[Triton][Config] Add muls_add triton kernel and refactor AscendCompilationConfig (#5518)

### What this PR does / why we need it? Add muls_add triton kernel with related fusion pass. What's more, this PR refactors `AscendCompilationConfig` and delete `NpugraphExConfig`. ### Does this PR introduce _any_ user-facing change? None ### How was this patch tested?

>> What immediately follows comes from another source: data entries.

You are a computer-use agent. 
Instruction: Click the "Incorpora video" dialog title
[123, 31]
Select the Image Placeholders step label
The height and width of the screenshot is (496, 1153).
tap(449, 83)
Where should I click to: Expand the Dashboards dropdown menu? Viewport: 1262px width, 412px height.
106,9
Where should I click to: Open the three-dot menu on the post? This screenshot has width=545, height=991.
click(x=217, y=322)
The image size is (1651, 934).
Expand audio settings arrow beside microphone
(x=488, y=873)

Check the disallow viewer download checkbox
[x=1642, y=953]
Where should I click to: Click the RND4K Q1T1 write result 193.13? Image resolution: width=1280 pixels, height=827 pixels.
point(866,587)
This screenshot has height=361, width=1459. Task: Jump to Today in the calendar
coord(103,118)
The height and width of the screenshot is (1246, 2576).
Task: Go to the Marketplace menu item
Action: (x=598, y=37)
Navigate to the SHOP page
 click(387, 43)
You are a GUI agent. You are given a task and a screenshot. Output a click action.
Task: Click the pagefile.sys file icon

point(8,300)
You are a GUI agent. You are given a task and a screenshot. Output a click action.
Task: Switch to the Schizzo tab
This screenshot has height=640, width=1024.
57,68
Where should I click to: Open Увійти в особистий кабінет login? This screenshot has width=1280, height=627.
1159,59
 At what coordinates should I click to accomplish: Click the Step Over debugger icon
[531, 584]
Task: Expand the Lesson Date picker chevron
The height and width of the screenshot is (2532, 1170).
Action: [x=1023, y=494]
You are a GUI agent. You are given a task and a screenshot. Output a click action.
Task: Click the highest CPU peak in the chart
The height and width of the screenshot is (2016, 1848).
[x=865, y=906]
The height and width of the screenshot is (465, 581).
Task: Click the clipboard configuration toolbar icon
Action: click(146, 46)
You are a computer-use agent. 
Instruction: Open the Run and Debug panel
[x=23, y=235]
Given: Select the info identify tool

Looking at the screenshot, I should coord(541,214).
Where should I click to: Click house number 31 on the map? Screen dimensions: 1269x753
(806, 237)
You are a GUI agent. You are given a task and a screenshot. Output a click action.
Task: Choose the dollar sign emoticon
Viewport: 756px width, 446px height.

CI passed with new added test. - vLLM version: v0.13.0 - vLLM main: 45c1ca1ca1 --------- Signed-off-by: whx-sjtu <2952154980@qq.com>
2026-03-02 17:54:25 +08:00
parent 8547520726
commit 16c879cdf7
14 changed files with 290 additions and 98 deletions
--- a/vllm_ascend/ops/register_custom_ops.py
+++ b/vllm_ascend/ops/register_custom_ops.py
@@ -15,6 +15,7 @@ from vllm.utils.torch_utils import direct_register_custom_op

 from vllm_ascend.ascend_forward_context import MoECommType
 from vllm_ascend.ops.rotary_embedding import rope_forward_oot
+from vllm_ascend.ops.triton.muls_add import muls_add_triton
 from vllm_ascend.ops.weight_prefetch import maybe_npu_prefetch
 from vllm_ascend.utils import npu_stream_switch, prefetch_stream

@@ -201,6 +202,14 @@ def _rope_forward_oot_impl_fake(
    return query, key


+def _muls_add_impl_fake(
+    x: torch.Tensor,
+    y: torch.Tensor,
+    scale: float,
+) -> torch.Tensor:
+    return torch.empty_like(x)
+
+
 direct_register_custom_op(
    op_name="maybe_chunk_residual",
    op_func=_maybe_chunk_residual_impl,
@@ -272,3 +281,11 @@ direct_register_custom_op(
    mutates_args=[],
    dispatch_key="PrivateUse1",
 )
+
+direct_register_custom_op(
+    op_name="muls_add",
+    op_func=muls_add_triton,
+    fake_impl=_muls_add_impl_fake,
+    mutates_args=[],
+    dispatch_key="PrivateUse1",
+)